--- Extrait de page ---
- - - -

Photo de Gilles Chiroleu, 2007, CC
Souvent citée en modèle après les nombreuses innovations dont elle a témoigné, la gestion de l’eau en France affronte depuis plusieurs années de considérables défis environnementaux, techniques, organisationnels et financiers. Enjeu majeur d’un développement soutenable, les réponses qui y seront apportées définiront pour une bonne part le cadre de vie des générations futures.
Les modalités de gestion de la ressource aquatique inventées en France à l’orée des années 60 font figure de modèle, qui a largement été exporté dans le monde. Elle se caractérise par la prise en compte de tous les enjeux liés à l’eau à l’échelle d’un bassin versant, soit le territoire baigné par un fleuve ou une rivière, de sa source à son embouchure. Ce qui permet de réguler tous les usages de l’eau : pour l’alimentation humaine, l’énergie, l’industrie, l’agriculture, les loisirs, la préservation et l’amélioration des milieux aquatiques… Et de déployer une gouvernance qui associe un très grand nombre d’acteurs au sein d’institutions spécifiques, qui participent aux côtés des services de l’Etat et des grandes entreprises privées du secteur à la mise en œuvre d’actions et de programmes, de plus en plus orientés depuis une vingtaine d’années par des directives communautaires, dont la plus importante, la Directive-cadre sur l’eau d’Octobre 2000, largement inspirée par les acquis de « l’Ecole française de l’eau », impose à tous les états-membres de rétablir un bon état écologique et chimique de toutes les masses d’eau à l’horizon 2015.

- - - -

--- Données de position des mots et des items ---

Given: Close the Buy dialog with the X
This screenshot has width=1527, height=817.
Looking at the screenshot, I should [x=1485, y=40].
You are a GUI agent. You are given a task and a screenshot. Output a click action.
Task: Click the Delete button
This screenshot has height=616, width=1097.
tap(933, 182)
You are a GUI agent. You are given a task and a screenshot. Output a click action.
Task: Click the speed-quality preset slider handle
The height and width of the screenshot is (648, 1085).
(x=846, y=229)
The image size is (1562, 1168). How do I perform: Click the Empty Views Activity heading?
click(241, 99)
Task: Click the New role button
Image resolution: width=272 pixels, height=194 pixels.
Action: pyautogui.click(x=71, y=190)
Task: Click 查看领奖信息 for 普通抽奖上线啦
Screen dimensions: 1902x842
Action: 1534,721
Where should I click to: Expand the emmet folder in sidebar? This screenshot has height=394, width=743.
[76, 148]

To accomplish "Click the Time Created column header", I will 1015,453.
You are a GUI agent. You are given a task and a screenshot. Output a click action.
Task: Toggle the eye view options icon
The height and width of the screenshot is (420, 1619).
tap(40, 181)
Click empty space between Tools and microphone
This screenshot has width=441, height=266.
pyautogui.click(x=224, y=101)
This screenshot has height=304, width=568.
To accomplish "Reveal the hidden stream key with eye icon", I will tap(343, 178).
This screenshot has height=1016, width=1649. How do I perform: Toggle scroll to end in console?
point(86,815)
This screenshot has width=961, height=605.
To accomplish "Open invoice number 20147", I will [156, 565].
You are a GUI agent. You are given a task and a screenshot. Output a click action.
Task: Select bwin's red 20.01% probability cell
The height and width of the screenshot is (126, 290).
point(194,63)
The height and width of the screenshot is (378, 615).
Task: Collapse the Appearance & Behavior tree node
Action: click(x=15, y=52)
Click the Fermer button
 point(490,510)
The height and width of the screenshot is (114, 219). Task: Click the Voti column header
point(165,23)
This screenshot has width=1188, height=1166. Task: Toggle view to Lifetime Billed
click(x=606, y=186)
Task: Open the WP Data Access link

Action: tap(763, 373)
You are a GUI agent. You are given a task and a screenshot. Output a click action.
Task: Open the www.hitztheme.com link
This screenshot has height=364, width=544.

- - - -

--- Consignes écrites ---
1 - Énumérez les types de défis que, selon l'extrait sur la gestion de l'eau en France, cette gestion affronte depuis plusieurs années.
2 - Reprenez l'extrait sur la gestion de l'eau en France à la suite de sa dernière phrase.
Les items n'interviennent en rien ici.

--- Réponses écrites ---
1 - Environnementaux, techniques, organisationnels et financiers.

2 -
Un défi gigantesque
Le défi est immense, compte tenu de la dégradation croissante de la qualité des ressources en eau, massivement polluées par des rejets agricoles, urbains et industriels. Il engage à des investissements qui se chiffrent en dizaines de milliards d’euros. De surcroît, il s’agit désormais de passer d’une logique de moyens à une obligation de résultats qui, s’ils ne sont pas atteints, peuvent entraîner de lourdes sanctions communautaires, soit des amendes qui peuvent atteindre des dizaines, voire des centaines, de millions d’euros.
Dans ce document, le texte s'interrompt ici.